White House Press Secretary Karoline Leavitt continued to insist that Donald Trump did not sign a birthday letter to Jeffrey Epstein, a copy of which was published by The Wall Street Journal.
Speaking to reporters at Tuesday’s press briefing, Leavitt said that Trump “did not write that letter. He did not sign those documents. He maintains that position, and that position will be argued in court by his lawyers. The president is very confident he is going to win this case.”
The case is Trump’s $10 billion lawsuit against the Journal, Rupert Murdoch and others. The Journal has published comparisons of Trump’s signature in the Epstein letter to letters sent to George Conway and Hillary Clinton around the same time. Among other things, the Journal noted that, as in the Epstein letter, Trump signed just his first name in the other letters, and they used “a similar signature and bold serif lettering.”
The letter was part of a book given the Epstein in 2003 to mark his 50th birthday, and included other message from figures including Alan Dershowitz and former President Bill Clinton. The letter with Trump’s signature features typewritten-text within a drawing of a woman’s body. The name “Donald” is in the spot to mimic public hair.
When the Journal reported on the letter in July, it included Trump’s denial, but he still filed a lawsuit, claiming even that the letter was “non existent.” Democrats from the House Oversight Committee released the letter after it was included in material turned over by the Epstein estate in response to a subpoena.
Democrats also have pointed to another page from “birthday book,” an entry featuring a photo of Epstein and a member of Mar-a-Lago holding up an oversized check for $22,500 with Trump’s name in the signature line. In contrast to the other letter, this signature is printed, and Leavitt said that it was not his. The entry talks about selling a “fully depreciated” woman to Trump for that sum.
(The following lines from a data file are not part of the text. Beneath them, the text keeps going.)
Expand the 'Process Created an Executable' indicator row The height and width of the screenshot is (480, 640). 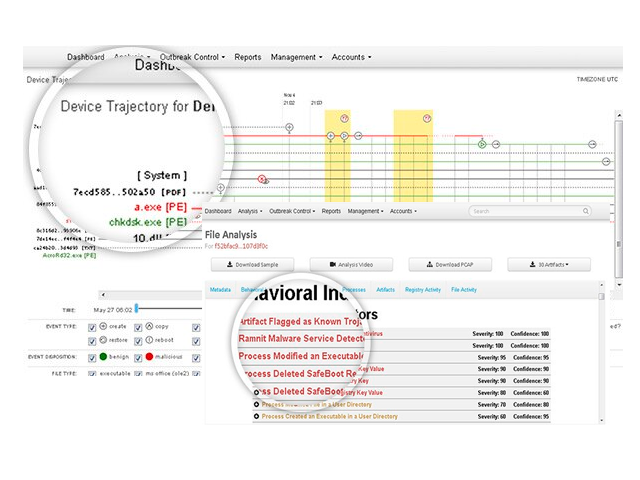tap(257, 416)
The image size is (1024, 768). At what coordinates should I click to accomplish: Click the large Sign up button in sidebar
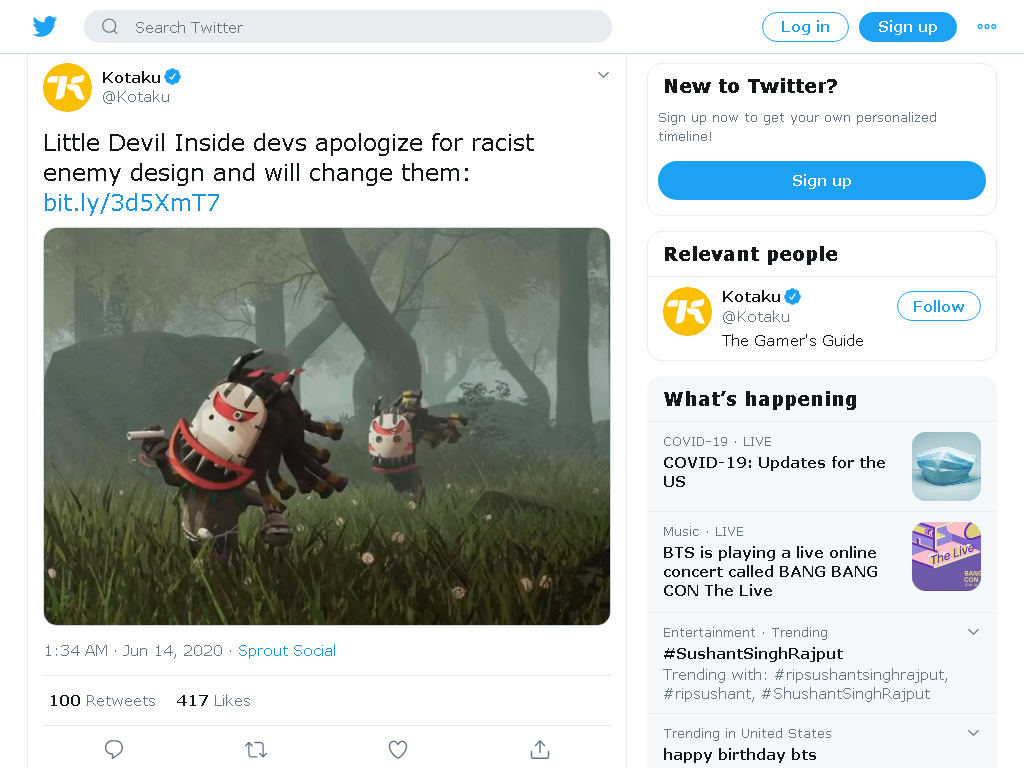[x=822, y=181]
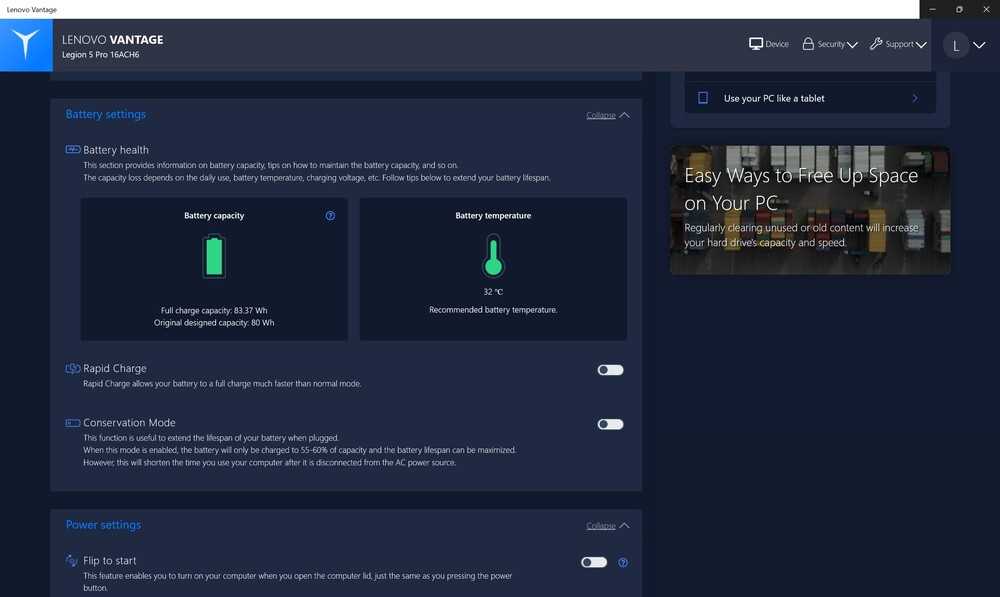Expand the Support menu
Viewport: 1000px width, 597px height.
click(898, 44)
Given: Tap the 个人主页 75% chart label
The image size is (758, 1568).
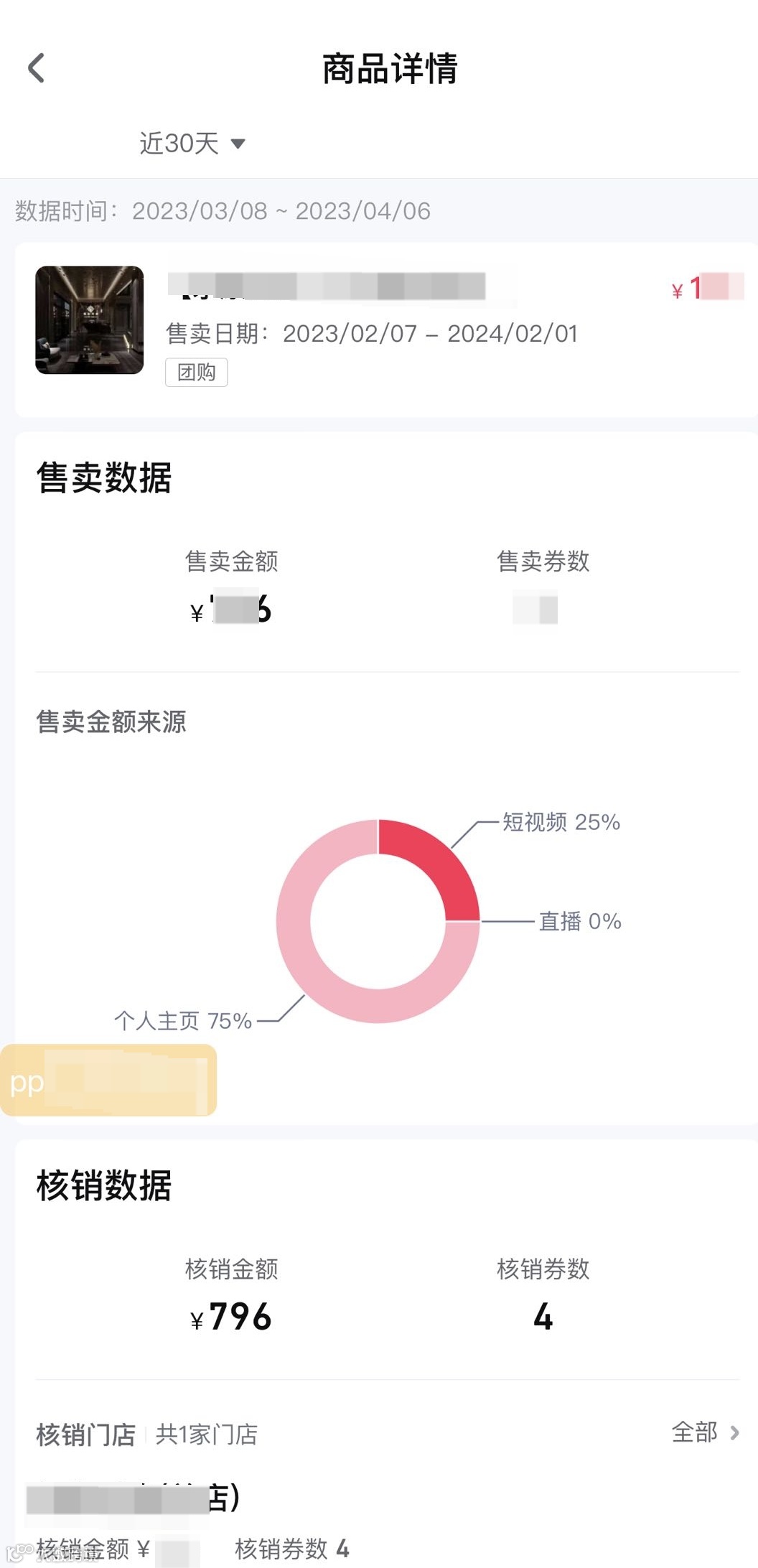Looking at the screenshot, I should pyautogui.click(x=183, y=1021).
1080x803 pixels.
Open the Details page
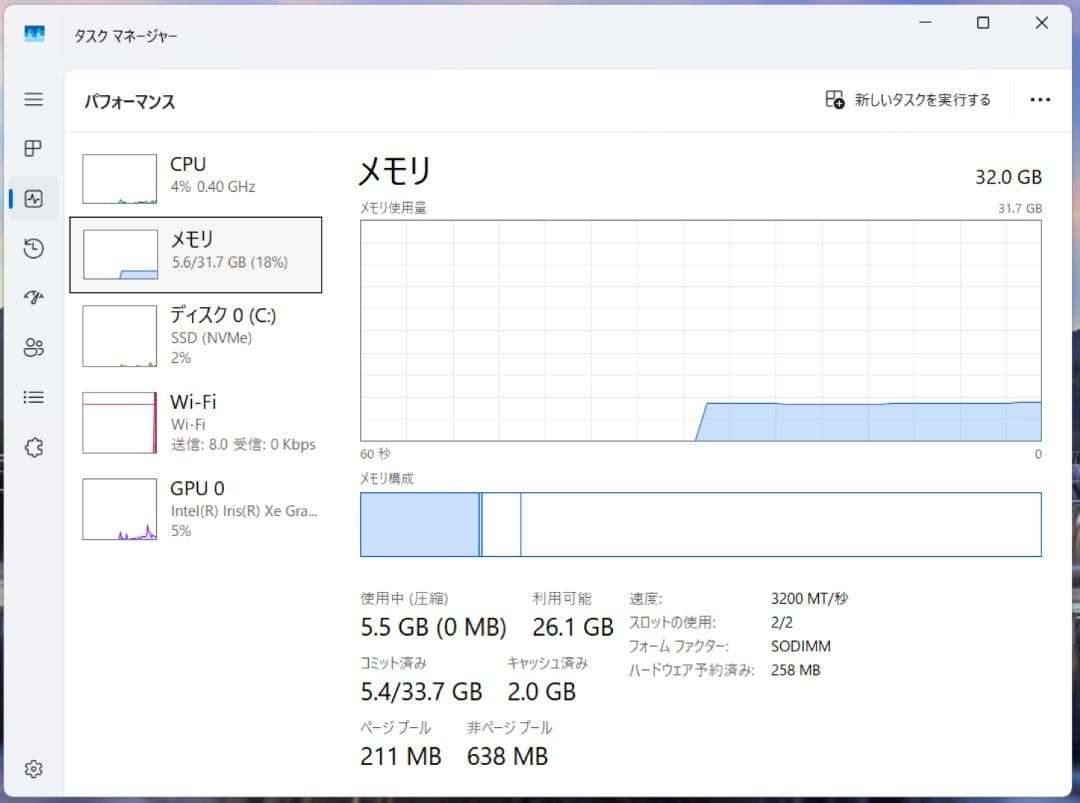33,397
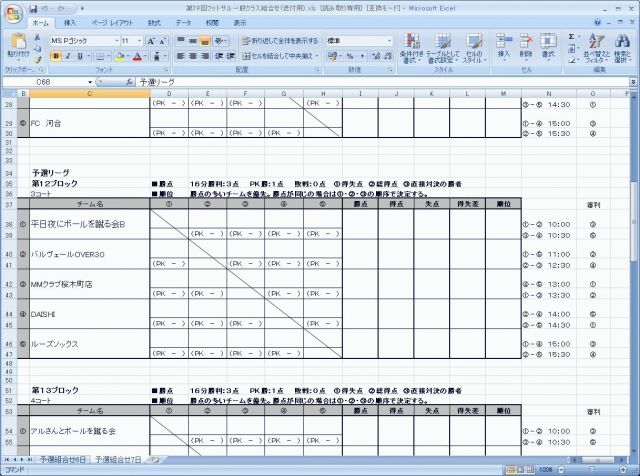Click the fill color swatch button
The height and width of the screenshot is (476, 640).
(117, 57)

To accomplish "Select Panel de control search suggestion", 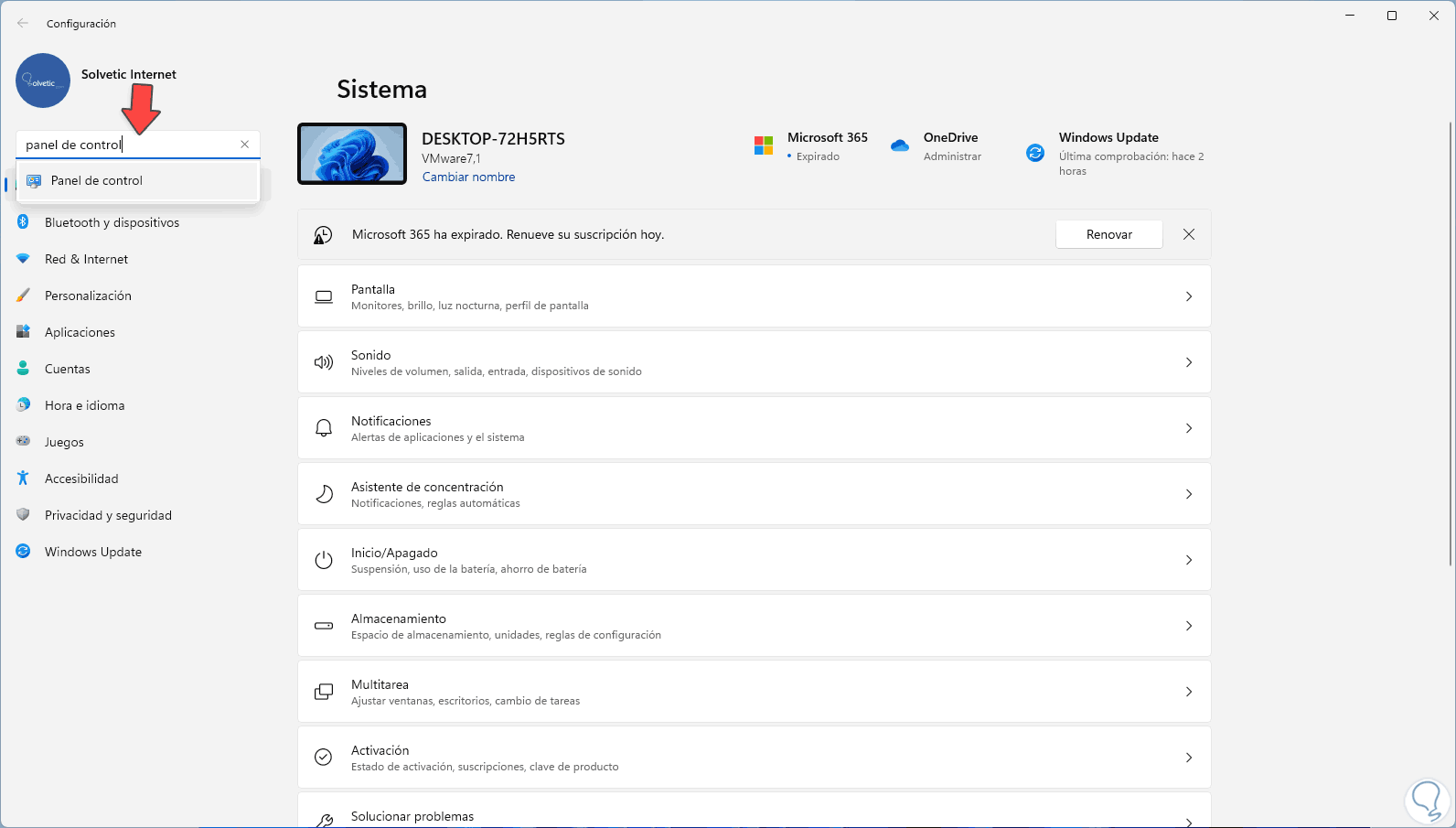I will tap(97, 181).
Leavitt was asked by The New York Times’ Maggie Haberman about her comment that the “Epstein documents are a hoax that Democrats are perpetrating against the president. You said he didn’t sign that check. You said that he didn’t sign the birthday card that he allegedly sign. So what is the theory? The documents came from the Epstein estate. Who is, I guess in your view, faking?”
Leavitt responded, “I didn’t say the documents are a hoax. I said the entire narrative surrounding Jeffrey Epstein right now that is absorbing many of the liberal cable channels on television is a hoax that is being perpetuated by opportunistic Democrats.” She named Rep. Ro Khanna (D-CA) who, along with Rep. Thomas Massie (R-KY), held a press conference last week with Epstein’s victims calling for a full release of Epstein documents.
“What exactly is the hoax? I am trying to understand what is fake. What’s fake is not the document?”
“The hoax is the Democrats pretending to care about victims of crime when they do not care about victims of crime,” she said, accusing Democrats of trying to use victims as “political props to try and smear the president of the United States and drag on this bad story about him.”
Leavitt said that the White House would support having a professional handwriting expert review the signature.
Leavitt opened the briefing by trying to turn reporters’ attention to the murder of a Ukrainian refugee, Iryna Zarutska, on a public transit train in Charlotte, NC, in a case that has drawn new attention following the release of video footage of the attack. The suspect, Decarlos Brown, has been charged with first-degree murder.
Leavitt accused media outlets of ignoring the story, but it was covered by national outlets including CNN, PBS and CBS News, among others, in recent days.